Inteco y Deloitte elaboran una guía de asesoramiento sobre los riesgos de los sistemas SCADA
23/03/2012
El objetivo es concienciar al tejido empresarial de la relevancia de estos sistemas y de la necesidad de implantar medidas de seguridad y de gestión para su adecuado funcionamiento.

Fuente:  http://www.computing.es  Fecha: 23.3.2012

Ante la falta de consciencia por los riesgos que pueden sufrir los tan desconocidos e importantes sistemas SCADA (Supervisory Control and Data Acquisition), aquellos que se encargan de la monitorización de infraestructuras civiles críticas (como centrales nucleares, transporte, red eléctrica, suministro de agua, etc.), el Instituto Nacional de Tecnologías de la Comunicación (Inteco), con la colaboración de Deloitte, han elaborado la ‘Guía para empresas: seguridad de los sistemas de monitorización y control de los procesos e infraestructuras (SCADA)’, con el objetivo de concienciar al tejido empresarial de la relevancia de estos sistemas y de la necesidad de implantar medidas de seguridad y de gestión para su adecuado funcionamiento.

Para ello, la guía incluye una definición de estos sistemas, un detalle de sus características y una descripción de la regulación que aplica, así como un análisis detallado de su seguridad y una serie de buenas prácticas aplicables y recomendaciones de aplicación a estos sistemas.

Y es que, las principales amenazas a la seguridad en estos sistemas, según identifica la Guía, se originan en los propios empleados (por el uso inadecuado de la tecnología), el espionaje industrial (bloqueo o falsificación de comunicaciones por parte de otras empresas) y la actividad de hackers (virus informáticos), activistas ideológicos (que acceden de forma no autorizada a los sistemas) o terroristas (mediante ataques externos o sabotajes).

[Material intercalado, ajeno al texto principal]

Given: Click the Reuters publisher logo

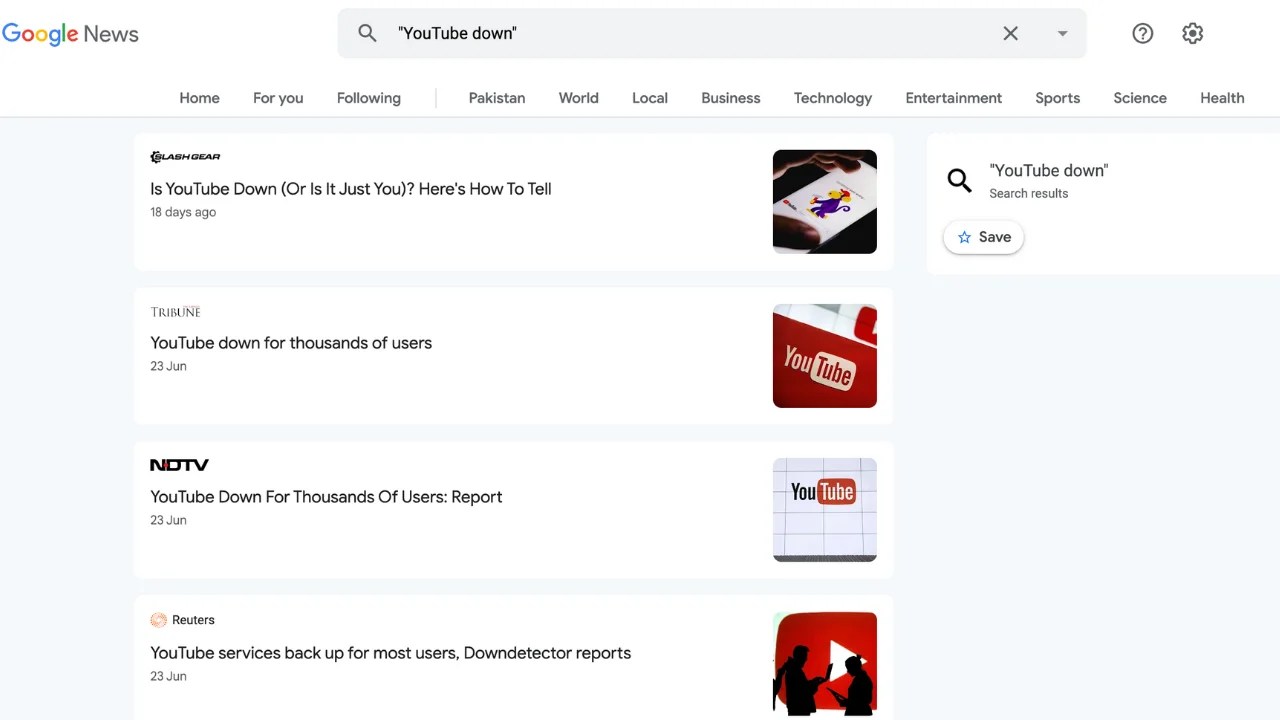Looking at the screenshot, I should (x=183, y=620).
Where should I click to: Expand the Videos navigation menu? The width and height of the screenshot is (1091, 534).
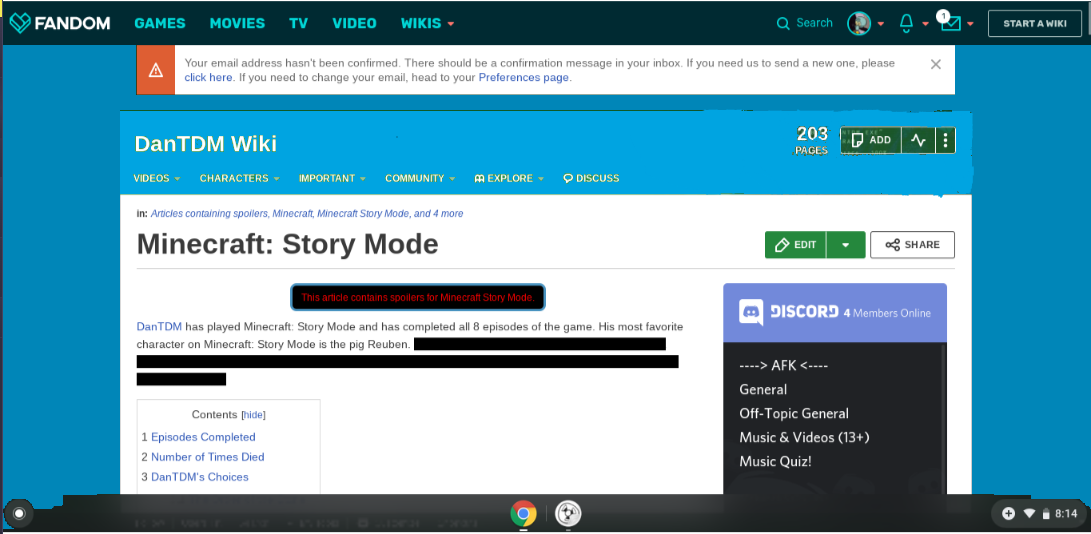click(156, 178)
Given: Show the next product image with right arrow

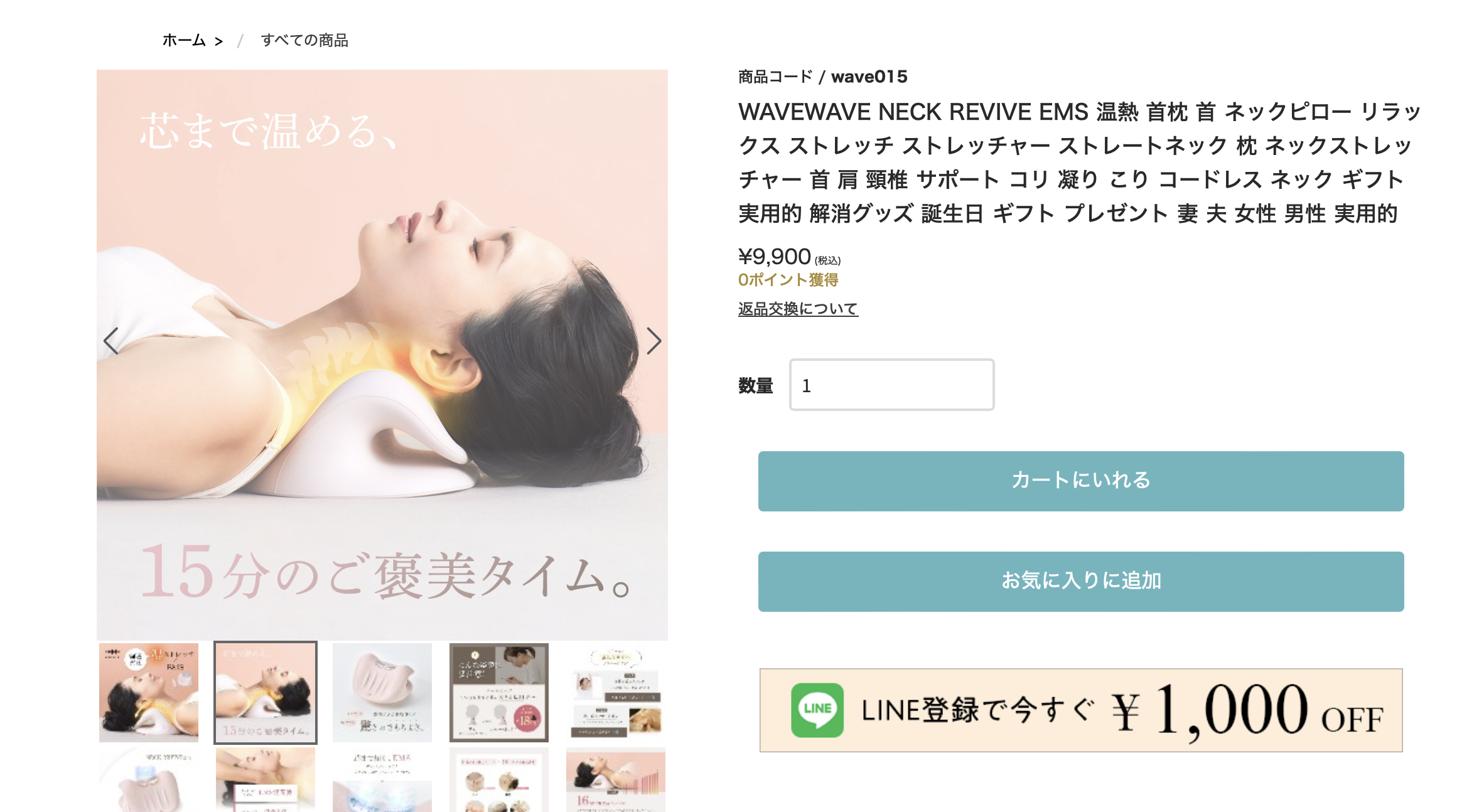Looking at the screenshot, I should tap(653, 341).
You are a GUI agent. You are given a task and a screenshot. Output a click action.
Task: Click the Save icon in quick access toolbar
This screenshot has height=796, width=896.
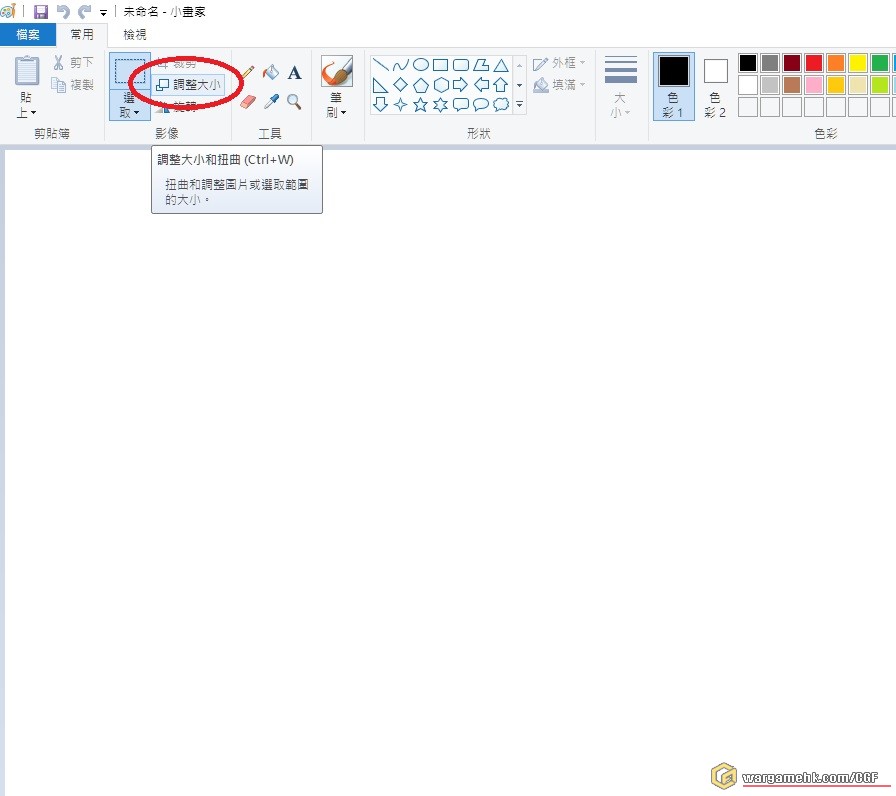pos(41,12)
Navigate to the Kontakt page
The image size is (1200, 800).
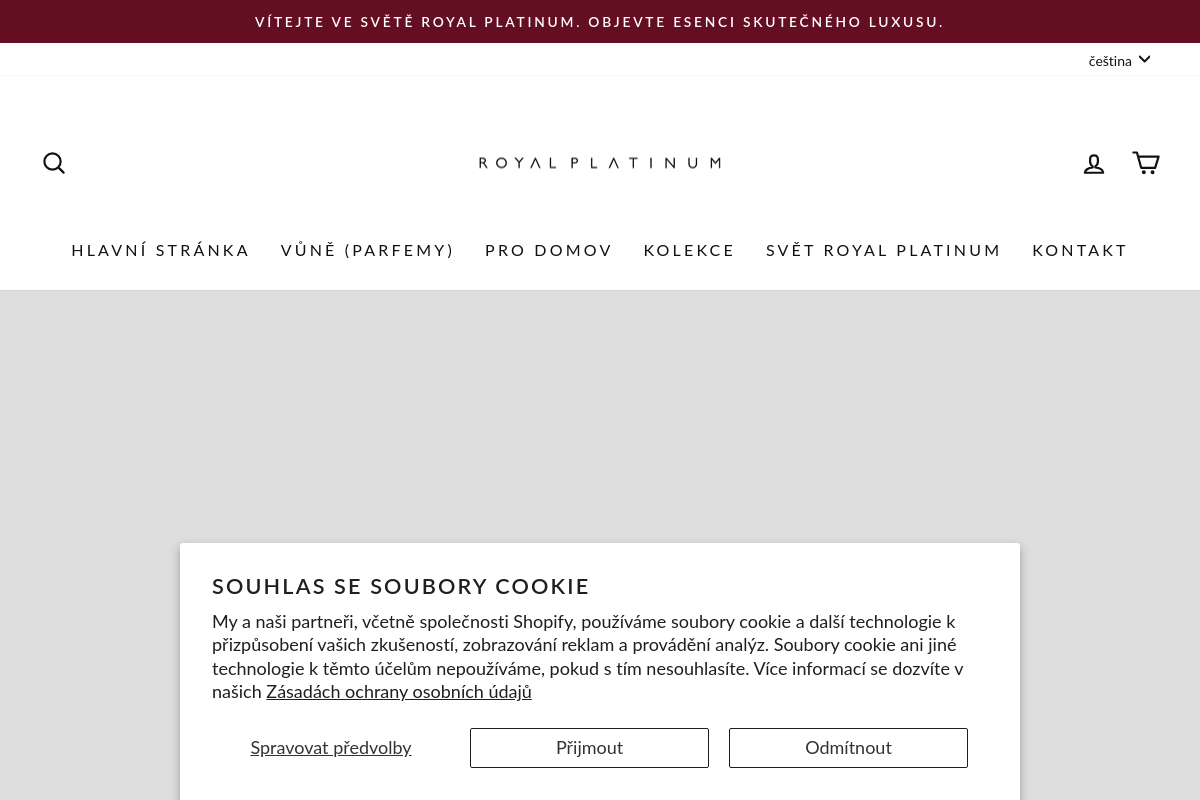pyautogui.click(x=1080, y=250)
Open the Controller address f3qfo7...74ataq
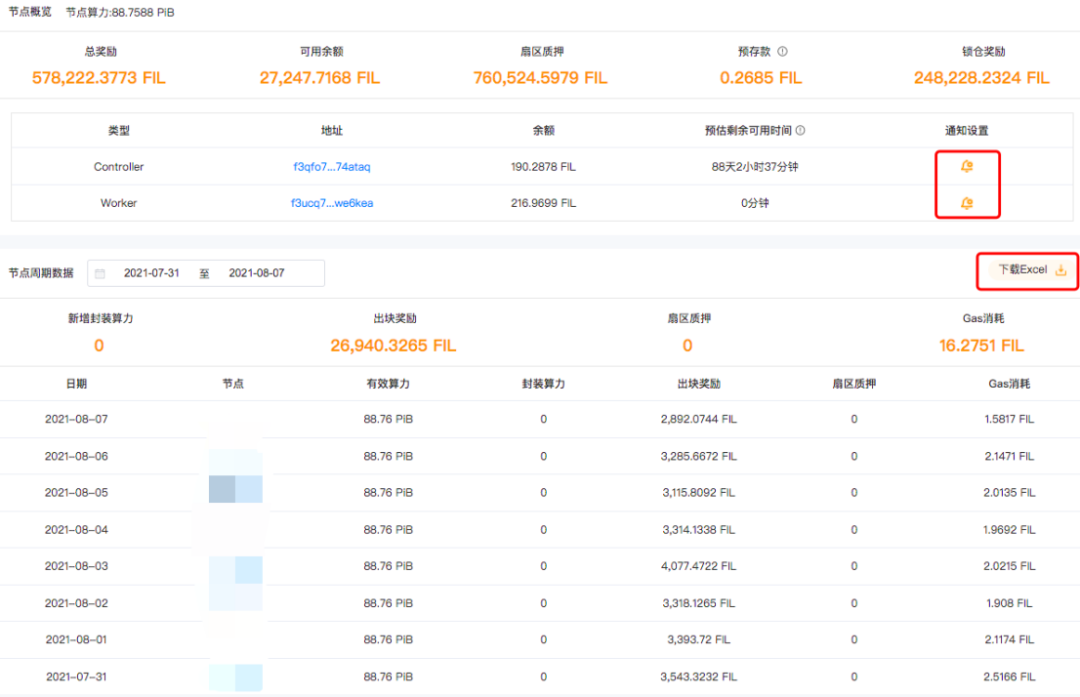Viewport: 1080px width, 697px height. click(x=332, y=167)
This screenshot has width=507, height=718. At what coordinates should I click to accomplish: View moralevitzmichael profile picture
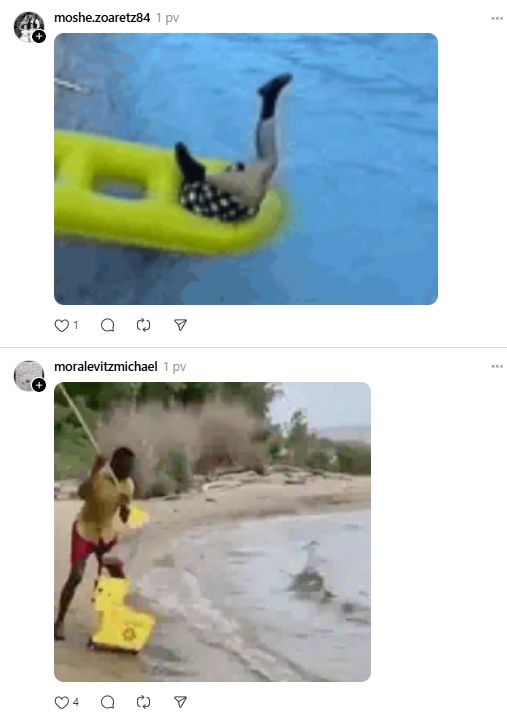click(29, 375)
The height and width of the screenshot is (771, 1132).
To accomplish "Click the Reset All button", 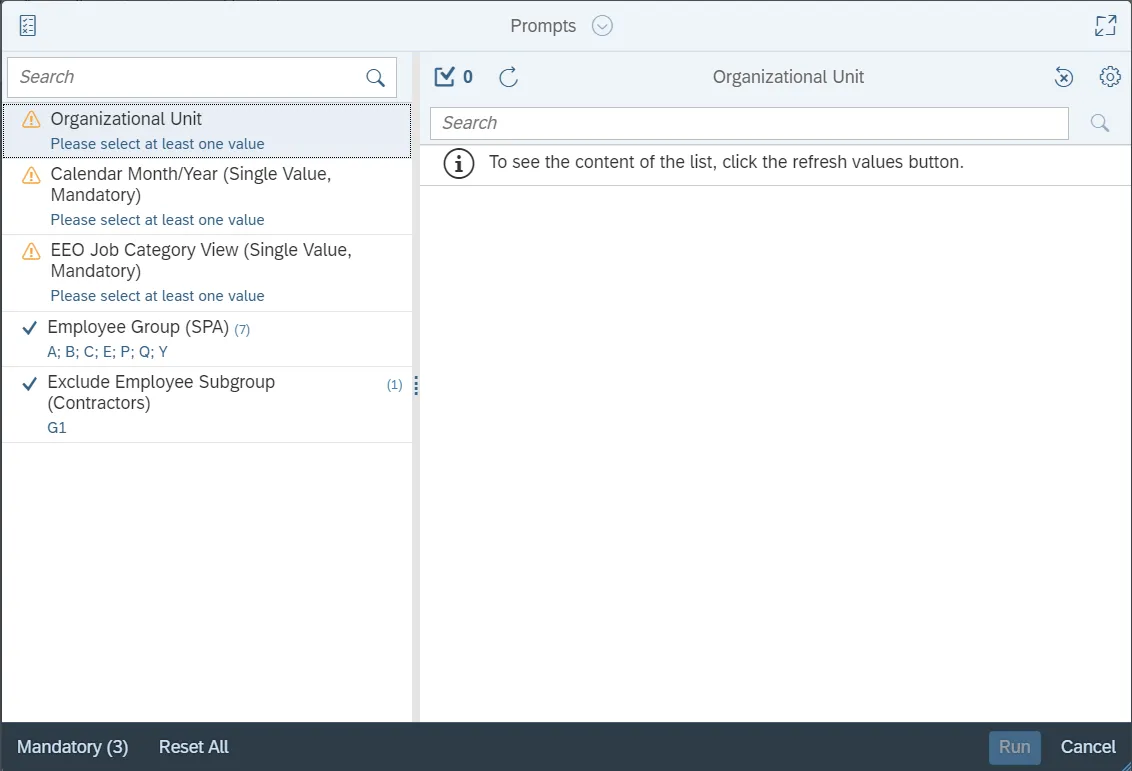I will pos(194,747).
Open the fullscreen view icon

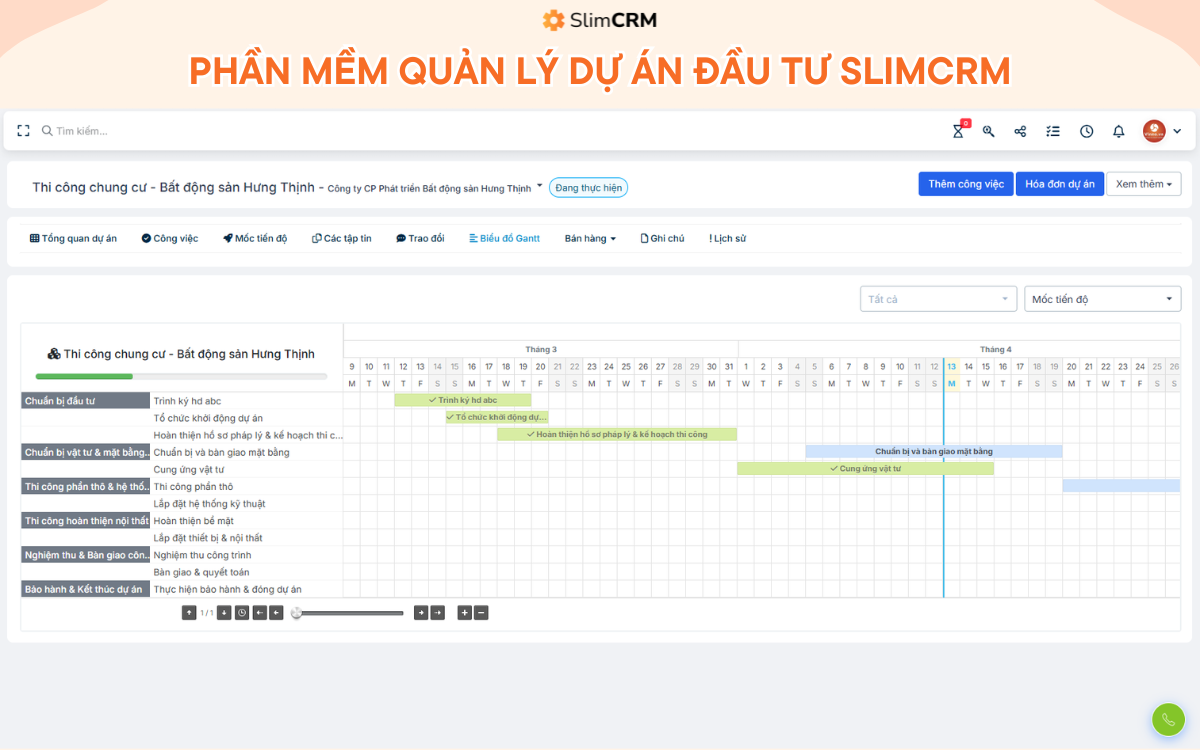pos(23,130)
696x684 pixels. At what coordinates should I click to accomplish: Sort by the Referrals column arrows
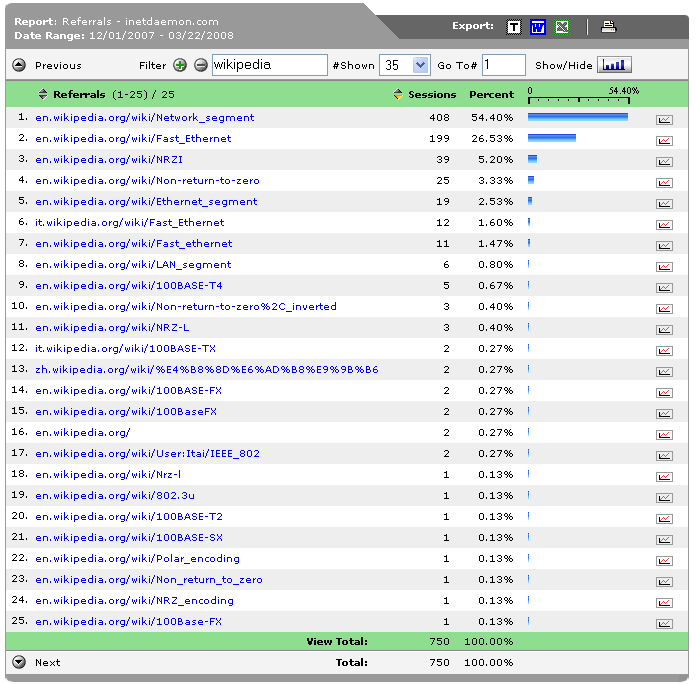[x=43, y=95]
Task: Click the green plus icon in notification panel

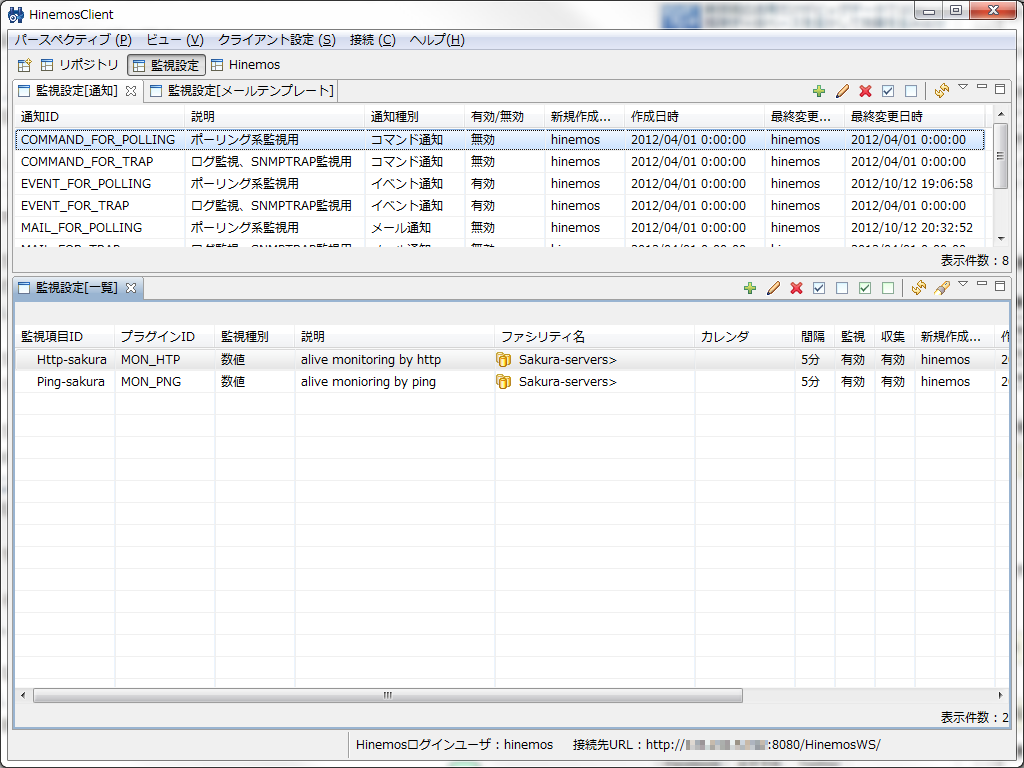Action: pyautogui.click(x=819, y=91)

Uno de los últimos ejemplos lo encontramos en la denuncia que hizo un hacker recientemente ante la vulnerabilidad de los sistemas que controlan el suministro y el tratamiento del agua. PrOf, que así se dio a conocer el hacker, publicó datos de una planta de Polonia de tratamiento de aguas residuales, los datos de un programa de gestión de un generador, y lo que se atribuye a archivos de medición de agua de España y Portugal. El hacker solo quería criticar la pobre configuración de los sistemas, el bajo nivel de las contraseñas y la inexistencia de restricciones al acceso del interfaz.